The model might, conceivably, be invoked to justify investments in transportation or public spaces. Already, many strategies are being pursued to improve urban development that, viewed through this new lens, are in some ways attempts artificially to ramp up density, of the physical or social-tie variety….

(More here on the same research in the New York Times, based on an article in M.I.T. News, “Why Innovation Thrives in Cities”.)

The argument, therefore, is that spending on transit is the way to achieve “a healthy and growing economy” that the Premier has established as the first priority for transportation in this province. But that rationale has so far been reserved for Gateway-style road investments – for which, you can be assured, there will not be a public referendum – that enable more sprawl.
The challenge for the region is daunting: constructing a consensus in a very short time that will satisfy enough constituencies, with a upper limit on expenditure unlikely to be sufficient, in the face of intractable opposition and a media not likely to be supportive.
Is it worth even trying if a no vote would set the region back a generation?

 

Comments

  1. I would expect that the reduction in costs for both Richmond and Delta result from the opening of the Canada Line and eliminating the lengthy “one seat rides” into downtown and instead circulating the buses to feed into the Canada” Line. (Most noticeably for Delta between 2009 and 2010)

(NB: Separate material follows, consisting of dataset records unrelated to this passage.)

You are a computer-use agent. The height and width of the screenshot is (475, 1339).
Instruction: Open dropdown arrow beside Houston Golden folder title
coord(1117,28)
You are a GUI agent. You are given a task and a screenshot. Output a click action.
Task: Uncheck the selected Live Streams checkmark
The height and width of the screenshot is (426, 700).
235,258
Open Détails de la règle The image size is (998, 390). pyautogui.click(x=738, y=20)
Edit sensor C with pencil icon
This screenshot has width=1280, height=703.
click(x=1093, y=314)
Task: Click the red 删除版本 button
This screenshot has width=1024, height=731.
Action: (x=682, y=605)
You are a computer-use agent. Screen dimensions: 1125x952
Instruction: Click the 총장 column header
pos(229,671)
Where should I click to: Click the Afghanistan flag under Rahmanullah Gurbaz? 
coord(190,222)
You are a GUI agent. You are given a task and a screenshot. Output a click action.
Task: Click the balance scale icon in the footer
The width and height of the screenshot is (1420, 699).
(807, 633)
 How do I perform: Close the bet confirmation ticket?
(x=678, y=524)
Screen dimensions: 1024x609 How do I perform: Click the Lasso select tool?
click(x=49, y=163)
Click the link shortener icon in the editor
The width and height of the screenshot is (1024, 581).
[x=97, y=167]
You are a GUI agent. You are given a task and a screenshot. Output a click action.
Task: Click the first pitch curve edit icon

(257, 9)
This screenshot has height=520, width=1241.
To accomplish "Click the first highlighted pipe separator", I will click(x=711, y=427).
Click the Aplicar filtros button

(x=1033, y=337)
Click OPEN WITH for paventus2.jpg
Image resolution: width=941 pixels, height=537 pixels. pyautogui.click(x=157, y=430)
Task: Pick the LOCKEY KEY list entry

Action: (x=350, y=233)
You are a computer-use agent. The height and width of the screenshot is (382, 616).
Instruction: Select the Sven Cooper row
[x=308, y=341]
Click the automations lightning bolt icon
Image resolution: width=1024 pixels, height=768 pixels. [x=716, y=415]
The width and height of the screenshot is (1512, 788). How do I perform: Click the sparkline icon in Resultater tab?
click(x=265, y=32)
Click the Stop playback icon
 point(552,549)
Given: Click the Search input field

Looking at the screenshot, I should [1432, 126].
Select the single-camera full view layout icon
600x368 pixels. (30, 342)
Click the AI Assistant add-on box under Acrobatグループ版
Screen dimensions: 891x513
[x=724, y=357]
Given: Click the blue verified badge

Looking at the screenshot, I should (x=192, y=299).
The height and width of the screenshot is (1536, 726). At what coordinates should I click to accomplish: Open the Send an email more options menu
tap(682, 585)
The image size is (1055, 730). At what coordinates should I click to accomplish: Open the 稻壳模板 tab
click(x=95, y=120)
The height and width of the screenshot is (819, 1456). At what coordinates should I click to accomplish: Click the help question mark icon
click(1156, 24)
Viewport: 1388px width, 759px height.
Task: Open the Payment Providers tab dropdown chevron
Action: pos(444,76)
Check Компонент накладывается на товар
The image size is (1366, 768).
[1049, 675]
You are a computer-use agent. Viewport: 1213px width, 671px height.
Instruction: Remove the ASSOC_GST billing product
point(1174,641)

  2. I don’t have an easy answer to this, other that TL was on a roll back in the mid-2000s with an expansionist MoT and TL IMO seeming to will things into being (the expansion of bus service in SoF, canada line construction, removal on non-low floor buses, new trolley buses and the purchase of new skytrain cars). However, this top-down model caught blow-back (mayor’s revolt, reports of TL “being out of control”, later bus optimization chagnes, rejections of a property tax increase). The mayor’s council crystalized resistance against this, while asking for more control, even though no-one knows how that will manifest itself. They were also in support of things that seem very unpopular (vehicle levy) that previously would set victoria up as the bagman.
    We’ll see who will put money where their mouth is…

  3. The breaking per subregion is a welcome 2012 addition (over 2011). That said have an absolute spending/revenue per region is also giving a relative good picture. I did the exercise for last year, and just provided numbers raw:
    Daryl Dela Cruze provided comment on it:
    Three facts about transit in Surrey:
    1 Surrey is getting more of the region’s bus hours than is generating riders on transit
    2 Surrey/South of Fraser transit users make less use of the provided transit than other parts of the region.
    3 North of Fraser transit is subsidizing South of Fraser transit

  4. …And on the second part of the post. I admittedly fail to see what is the new discovery, but if it can shed some light on it, it is always welcomed:
    It seems to me that refers to the well-known Economies of agglomeration I was already referring in a previous comment, (even mentioning Zurich like the author does!)…and obviously it makes the comment even more relevant.
    Thanks to admit that Gord!
    Thanks to admit that in the debate Surrey LRTs / Broadway subway: one is much better for the health of our economy.